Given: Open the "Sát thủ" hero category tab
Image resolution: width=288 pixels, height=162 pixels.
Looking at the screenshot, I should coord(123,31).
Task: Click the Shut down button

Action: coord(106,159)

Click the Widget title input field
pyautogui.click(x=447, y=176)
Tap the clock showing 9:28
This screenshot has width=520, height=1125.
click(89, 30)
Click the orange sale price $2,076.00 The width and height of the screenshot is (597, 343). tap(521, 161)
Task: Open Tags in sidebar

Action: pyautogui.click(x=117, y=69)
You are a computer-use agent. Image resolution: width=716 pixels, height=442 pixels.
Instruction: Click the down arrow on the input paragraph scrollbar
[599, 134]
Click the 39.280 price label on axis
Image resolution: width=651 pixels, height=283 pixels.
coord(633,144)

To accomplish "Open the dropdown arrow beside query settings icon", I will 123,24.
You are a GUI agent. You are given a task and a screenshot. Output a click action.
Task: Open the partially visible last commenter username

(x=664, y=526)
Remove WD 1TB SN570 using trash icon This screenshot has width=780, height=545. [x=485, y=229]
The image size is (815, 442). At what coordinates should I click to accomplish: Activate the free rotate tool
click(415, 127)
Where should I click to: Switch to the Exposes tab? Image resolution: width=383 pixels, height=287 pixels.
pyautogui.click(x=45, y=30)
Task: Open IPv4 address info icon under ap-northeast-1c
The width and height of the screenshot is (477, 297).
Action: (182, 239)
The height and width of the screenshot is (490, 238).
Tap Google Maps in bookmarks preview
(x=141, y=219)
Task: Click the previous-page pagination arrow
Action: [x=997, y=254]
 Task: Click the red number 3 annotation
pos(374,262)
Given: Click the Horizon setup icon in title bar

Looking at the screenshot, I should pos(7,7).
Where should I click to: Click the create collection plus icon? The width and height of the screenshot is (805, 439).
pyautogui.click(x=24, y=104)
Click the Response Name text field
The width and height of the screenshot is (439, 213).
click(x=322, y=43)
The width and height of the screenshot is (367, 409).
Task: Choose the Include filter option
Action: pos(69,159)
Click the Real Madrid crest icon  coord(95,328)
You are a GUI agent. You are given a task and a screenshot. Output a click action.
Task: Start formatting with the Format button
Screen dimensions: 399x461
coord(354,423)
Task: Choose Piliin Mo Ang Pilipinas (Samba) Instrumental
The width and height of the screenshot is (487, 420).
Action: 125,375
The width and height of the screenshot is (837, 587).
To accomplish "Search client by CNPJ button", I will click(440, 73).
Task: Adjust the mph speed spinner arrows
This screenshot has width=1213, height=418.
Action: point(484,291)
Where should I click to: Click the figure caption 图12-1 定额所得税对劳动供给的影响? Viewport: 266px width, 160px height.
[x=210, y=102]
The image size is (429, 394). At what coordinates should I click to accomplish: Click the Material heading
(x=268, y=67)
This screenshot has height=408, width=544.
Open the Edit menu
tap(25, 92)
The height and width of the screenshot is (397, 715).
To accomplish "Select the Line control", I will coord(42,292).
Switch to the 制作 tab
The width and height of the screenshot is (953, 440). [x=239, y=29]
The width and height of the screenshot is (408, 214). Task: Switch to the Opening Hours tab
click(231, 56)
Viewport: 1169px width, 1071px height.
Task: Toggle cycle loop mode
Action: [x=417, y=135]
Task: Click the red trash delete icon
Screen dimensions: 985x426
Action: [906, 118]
+++
● Exercise
Produce the entries again, character for character.

● Response
Given: Open the "Sát thủ" hero category tab
Image resolution: width=288 pixels, height=162 pixels.
Looking at the screenshot, I should coord(123,31).
Task: Click the Shut down button

Action: coord(106,159)

Click the Widget title input field
pyautogui.click(x=447, y=176)
Tap the clock showing 9:28
This screenshot has width=520, height=1125.
click(89, 30)
Click the orange sale price $2,076.00 The width and height of the screenshot is (597, 343). tap(521, 161)
Task: Open Tags in sidebar

Action: pyautogui.click(x=117, y=69)
You are a computer-use agent. Image resolution: width=716 pixels, height=442 pixels.
Instruction: Click the down arrow on the input paragraph scrollbar
[599, 134]
Click the 39.280 price label on axis
Image resolution: width=651 pixels, height=283 pixels.
coord(633,144)

To accomplish "Open the dropdown arrow beside query settings icon", I will 123,24.
You are a GUI agent. You are given a task and a screenshot. Output a click action.
Task: Open the partially visible last commenter username

(x=664, y=526)
Remove WD 1TB SN570 using trash icon This screenshot has width=780, height=545. [x=485, y=229]
The image size is (815, 442). At what coordinates should I click to accomplish: Activate the free rotate tool
click(415, 127)
Where should I click to: Switch to the Exposes tab? Image resolution: width=383 pixels, height=287 pixels.
pyautogui.click(x=45, y=30)
Task: Open IPv4 address info icon under ap-northeast-1c
The width and height of the screenshot is (477, 297).
Action: (182, 239)
The height and width of the screenshot is (490, 238).
Tap Google Maps in bookmarks preview
(x=141, y=219)
Task: Click the previous-page pagination arrow
Action: [x=997, y=254]
 Task: Click the red number 3 annotation
pos(374,262)
Given: Click the Horizon setup icon in title bar

Looking at the screenshot, I should pos(7,7).
Where should I click to: Click the create collection plus icon? The width and height of the screenshot is (805, 439).
pyautogui.click(x=24, y=104)
Click the Response Name text field
The width and height of the screenshot is (439, 213).
click(x=322, y=43)
The width and height of the screenshot is (367, 409).
Task: Choose the Include filter option
Action: pos(69,159)
Click the Real Madrid crest icon  coord(95,328)
You are a GUI agent. You are given a task and a screenshot. Output a click action.
Task: Start formatting with the Format button
Screen dimensions: 399x461
coord(354,423)
Task: Choose Piliin Mo Ang Pilipinas (Samba) Instrumental
The width and height of the screenshot is (487, 420).
Action: 125,375
The width and height of the screenshot is (837, 587).
To accomplish "Search client by CNPJ button", I will click(440, 73).
Task: Adjust the mph speed spinner arrows
This screenshot has width=1213, height=418.
Action: point(484,291)
Where should I click to: Click the figure caption 图12-1 定额所得税对劳动供给的影响? Viewport: 266px width, 160px height.
[x=210, y=102]
The image size is (429, 394). At what coordinates should I click to accomplish: Click the Material heading
(x=268, y=67)
This screenshot has height=408, width=544.
Open the Edit menu
tap(25, 92)
The height and width of the screenshot is (397, 715).
To accomplish "Select the Line control", I will coord(42,292).
Switch to the 制作 tab
The width and height of the screenshot is (953, 440). [x=239, y=29]
The width and height of the screenshot is (408, 214). Task: Switch to the Opening Hours tab
click(231, 56)
Viewport: 1169px width, 1071px height.
Task: Toggle cycle loop mode
Action: [x=417, y=135]
Task: Click the red trash delete icon
Screen dimensions: 985x426
Action: [906, 118]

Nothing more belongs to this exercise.